Based on an empirical study of Russian academics who have migrated to Germany, we propose theory-based answers to the following questions: Is trust a relevant motivation for homeward-bound academic migrants to return to their native countries, and who or what is the object of this trust? Why do these migrants, in contrast to the vast majority of interviewees, self-identify with their society of origin? Does transaction cost theory explain these academics' motives for migration? Is their temporary stay beneficial to the host society?

Notes

The terms global and international are used interchangeably.

This article uses Han's definition of migration as “permanent or temporary geographical and social movement and structural attribute of the global labor market” (Han 9). While this definition is flexible enough to cover a broad range of migration patterns, it lacks concreteness. Further research is required to define this social phenomenon.

This group is called Patriots because most of them self-classify with this term to describe their identity through reference to their society of origin.

Highly qualified workers are persons who, according to internationally accepted classifications, work in professions codified under ISCO-88 (the International Standard Classification of Occupations), groups 1–3. The terms highly qualified workers, experts and academics are used interchangeably.

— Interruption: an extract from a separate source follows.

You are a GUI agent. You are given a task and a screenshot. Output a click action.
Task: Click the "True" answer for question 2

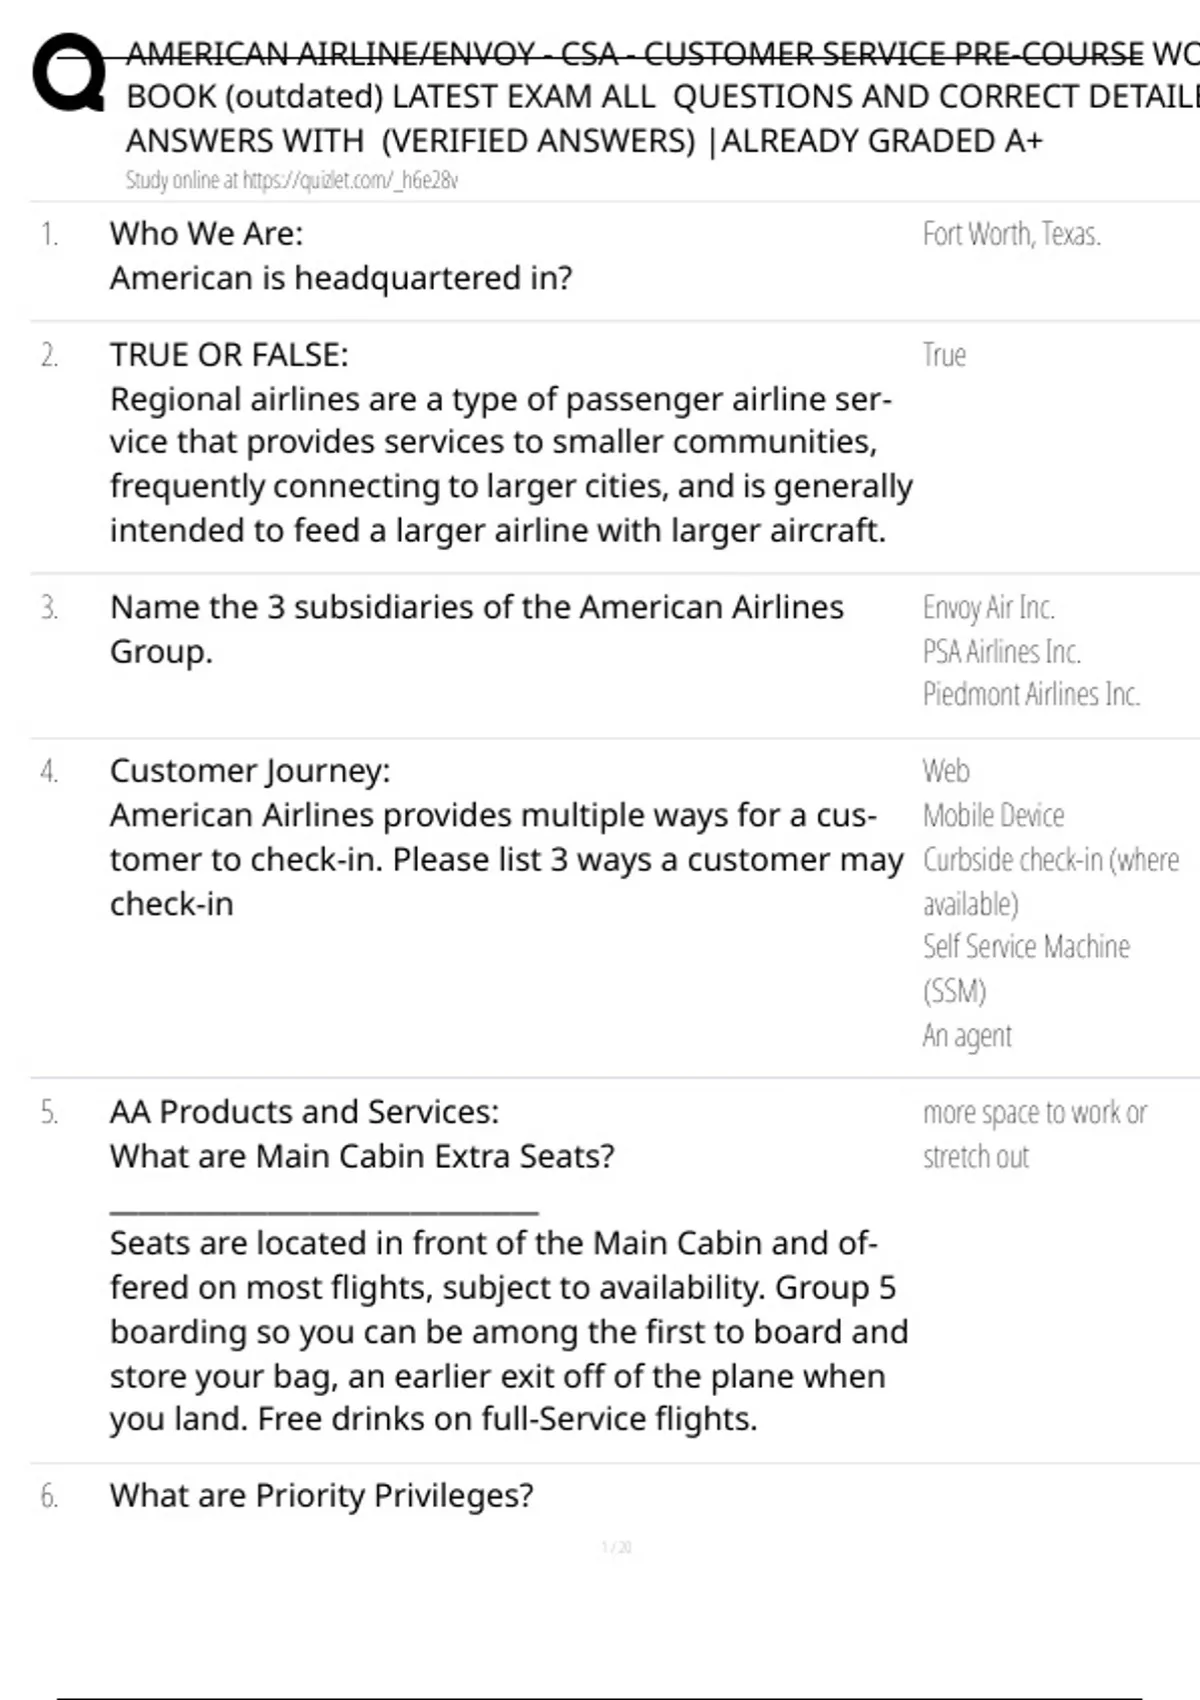click(944, 355)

Richter (338) defines networks as follows: social networks consist of a finite number of actors, their characteristics and their social relations (Richter 593).

Identity is defined by Recchi and Nebe (9) as “social, dynamic, categorical and relational aspects of our automatically composed self-conception.”

Treibel's assumption (13; also Beck, Risikogesellschaft.) that, like the impact of relationships, the impact of kinsmen on decisions to migrate is decreasing must be differentiated.

Hillmann (554) defines milieu as an aspect of “a class, social level or population group … with its socio-cultural, economical living conditions, which influence experiences and impressions and thus have a selective impact on the way to think, value, decide and behave. Milieu necessarily privileges and discriminates in terms of social mobility and performance, as it determines capabilities and resources.”

For example, Individualists stated, “I enjoy working with languages and people from other countries.”

“Group is a social system which is determined by … diffuse relationships between its members, as well as by constancy” (Endruweit and Trommsdorff 255). The precondition of forming a group of migrants is their group identity (Sackmann 35).

Market is defined “as a social institution of repeating exchanges between a majority of prospective buyers” (Hamilton and Feenstra 61) and cannot be uncoupled from social structures (Richter 328).

Transaction costs are composed of costs of control, enforcement, search, information, negotiation and decision (North 32).

Limited ratio means that the ability of the human intellect to raise and answer complex questions is limited compared with the size of the objective problems to be solved (Simon 243).

According to North (165), informal restrictions derive from the traditions of a culture as well as from the extension and implementation of rules and solutions to coordination problems.

Transactions take place when goods or services are transformed across an interface (Williamson 1). Transactions are characterized by uncertain foresight, occurrence and volume. These attributes affect the economic action of market actors (Richter 57).

Ostrom (51) defines institutions as “the sets of working rules that are used to determine who is eligible to make decisions in some arena, what actions are allowed or constrained, what aggregation rules will be used, what procedures must be followed, what information must or must not be provided, and what payoffs will be assigned to individuals dependent on their action.”

Richter (321) defines markets and companies as networks based on relational contracts “with specific structures of control and enforcement.”